Said “separation” leaves folk pink sliped and penniless from churches, mosques and even synagogues because these religious institution don’t pay taxes, and because of that premise, they can’t fall at the mercy of the state.

What’s funny is legally these unfortunate, indentured servants for the Gospel may have a gripe and, at least, church secretaries may have an out.
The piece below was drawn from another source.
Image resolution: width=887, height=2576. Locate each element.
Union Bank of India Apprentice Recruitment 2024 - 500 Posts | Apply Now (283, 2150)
According to the Church Law & Tax Report, New York law exempts from unemployment compensation coverage “a lay member elected or appointed to an office . . . and engaged in religious functions” and “a person employed at a place of religious worship . . . for the performance of duties of a religious nature.”

But here’s a salient thought: Why rely on the law and the government for these benefits in times of a storm?

If God’s children are supposed to be part of the same family, how is that those nepotism rights of passage don’t pass over when the father of the congregation gives them the boot?

Where’s the love, man?

Is the economy so bad that God’s generals have to pull ranks in times of difficulty and claim to have the salary of a private? Typical. And regretful.

Perhaps those upstanding, hopeful citizens of the New Jerusalem would be interested to know scriptures do not only apply to them. Take 1 Chronicles 16:21-23 NKJV:

He permitted no man to do them wrong; Yes, He rebuked kings for their sakes, Saying, “Do not touch My anointed ones, And do My prophets no harm.” Sing to the LORD, all the earth; Proclaim the good news of His salvation from day to day.

If I’m wrong, God will help each one of them find a job. But if I am right, I would hate to see what these leaders have to pay in the long run.